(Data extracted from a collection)
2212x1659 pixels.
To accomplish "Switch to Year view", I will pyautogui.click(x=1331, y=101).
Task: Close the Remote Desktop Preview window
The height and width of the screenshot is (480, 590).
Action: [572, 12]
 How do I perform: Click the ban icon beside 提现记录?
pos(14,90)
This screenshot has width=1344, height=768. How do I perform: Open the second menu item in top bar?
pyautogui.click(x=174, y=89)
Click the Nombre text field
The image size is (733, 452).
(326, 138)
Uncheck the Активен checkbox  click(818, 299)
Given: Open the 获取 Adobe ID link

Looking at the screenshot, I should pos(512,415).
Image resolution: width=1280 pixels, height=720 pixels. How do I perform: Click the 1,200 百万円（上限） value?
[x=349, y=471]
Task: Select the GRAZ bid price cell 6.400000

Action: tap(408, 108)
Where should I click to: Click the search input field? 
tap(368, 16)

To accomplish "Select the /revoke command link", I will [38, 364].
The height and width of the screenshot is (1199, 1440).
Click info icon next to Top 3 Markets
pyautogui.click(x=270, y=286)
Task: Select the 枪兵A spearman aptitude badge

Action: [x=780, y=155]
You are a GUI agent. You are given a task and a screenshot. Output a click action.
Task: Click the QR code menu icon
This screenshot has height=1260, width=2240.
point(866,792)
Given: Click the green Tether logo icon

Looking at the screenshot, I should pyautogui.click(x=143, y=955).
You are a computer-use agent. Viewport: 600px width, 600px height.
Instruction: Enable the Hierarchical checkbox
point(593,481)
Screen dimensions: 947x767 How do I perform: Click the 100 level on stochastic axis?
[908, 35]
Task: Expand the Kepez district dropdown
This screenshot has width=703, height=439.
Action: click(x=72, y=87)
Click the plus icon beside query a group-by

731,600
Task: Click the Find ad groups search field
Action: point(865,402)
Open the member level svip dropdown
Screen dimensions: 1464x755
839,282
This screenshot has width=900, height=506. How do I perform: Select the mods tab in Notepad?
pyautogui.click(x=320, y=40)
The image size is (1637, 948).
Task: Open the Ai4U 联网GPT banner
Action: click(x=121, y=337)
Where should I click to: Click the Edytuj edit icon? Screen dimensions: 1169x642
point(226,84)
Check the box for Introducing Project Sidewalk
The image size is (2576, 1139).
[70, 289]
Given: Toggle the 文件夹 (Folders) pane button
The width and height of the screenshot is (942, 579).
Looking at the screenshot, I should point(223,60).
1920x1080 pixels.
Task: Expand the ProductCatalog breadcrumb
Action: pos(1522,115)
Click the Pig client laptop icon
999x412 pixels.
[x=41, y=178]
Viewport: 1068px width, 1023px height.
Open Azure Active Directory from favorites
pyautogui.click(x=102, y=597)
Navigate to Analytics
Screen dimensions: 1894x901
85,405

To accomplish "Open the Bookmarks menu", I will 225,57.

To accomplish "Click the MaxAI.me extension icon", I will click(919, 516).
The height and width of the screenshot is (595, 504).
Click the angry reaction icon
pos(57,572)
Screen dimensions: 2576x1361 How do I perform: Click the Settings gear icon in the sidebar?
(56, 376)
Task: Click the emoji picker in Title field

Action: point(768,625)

== YOUR GOAL ==
Reproduce the items above, substituting "select menu" for every occurrence of "dropdown" and leaving everything else unchanged.

== SOLUTION FOR THIS PROBLEM ==
2212x1659 pixels.
To accomplish "Switch to Year view", I will pyautogui.click(x=1331, y=101).
Task: Close the Remote Desktop Preview window
The height and width of the screenshot is (480, 590).
Action: [572, 12]
 How do I perform: Click the ban icon beside 提现记录?
pos(14,90)
This screenshot has width=1344, height=768. How do I perform: Open the second menu item in top bar?
pyautogui.click(x=174, y=89)
Click the Nombre text field
The image size is (733, 452).
(326, 138)
Uncheck the Активен checkbox  click(818, 299)
Given: Open the 获取 Adobe ID link

Looking at the screenshot, I should pos(512,415).
Image resolution: width=1280 pixels, height=720 pixels. How do I perform: Click the 1,200 百万円（上限） value?
[x=349, y=471]
Task: Select the GRAZ bid price cell 6.400000

Action: tap(408, 108)
Where should I click to: Click the search input field? 
tap(368, 16)

To accomplish "Select the /revoke command link", I will [38, 364].
The height and width of the screenshot is (1199, 1440).
Click info icon next to Top 3 Markets
pyautogui.click(x=270, y=286)
Task: Select the 枪兵A spearman aptitude badge

Action: [x=780, y=155]
You are a GUI agent. You are given a task and a screenshot. Output a click action.
Task: Click the QR code menu icon
This screenshot has height=1260, width=2240.
point(866,792)
Given: Click the green Tether logo icon

Looking at the screenshot, I should pyautogui.click(x=143, y=955).
You are a computer-use agent. Viewport: 600px width, 600px height.
Instruction: Enable the Hierarchical checkbox
point(593,481)
Screen dimensions: 947x767 How do I perform: Click the 100 level on stochastic axis?
[908, 35]
Task: Expand the Kepez district select menu
This screenshot has width=703, height=439.
Action: click(x=72, y=87)
Click the plus icon beside query a group-by

731,600
Task: Click the Find ad groups search field
Action: point(865,402)
Open the member level svip select menu
Screen dimensions: 1464x755
839,282
This screenshot has width=900, height=506. How do I perform: Select the mods tab in Notepad?
pyautogui.click(x=320, y=40)
The image size is (1637, 948).
Task: Open the Ai4U 联网GPT banner
Action: click(x=121, y=337)
Where should I click to: Click the Edytuj edit icon? Screen dimensions: 1169x642
point(226,84)
Check the box for Introducing Project Sidewalk
The image size is (2576, 1139).
[70, 289]
Given: Toggle the 文件夹 (Folders) pane button
The width and height of the screenshot is (942, 579).
Looking at the screenshot, I should point(223,60).
1920x1080 pixels.
Task: Expand the ProductCatalog breadcrumb
Action: pos(1522,115)
Click the Pig client laptop icon
999x412 pixels.
[x=41, y=178]
Viewport: 1068px width, 1023px height.
Open Azure Active Directory from favorites
pyautogui.click(x=102, y=597)
Navigate to Analytics
Screen dimensions: 1894x901
85,405

To accomplish "Open the Bookmarks menu", I will 225,57.

To accomplish "Click the MaxAI.me extension icon", I will click(919, 516).
The height and width of the screenshot is (595, 504).
Click the angry reaction icon
pos(57,572)
Screen dimensions: 2576x1361 How do I perform: Click the Settings gear icon in the sidebar?
(56, 376)
Task: Click the emoji picker in Title field

Action: point(768,625)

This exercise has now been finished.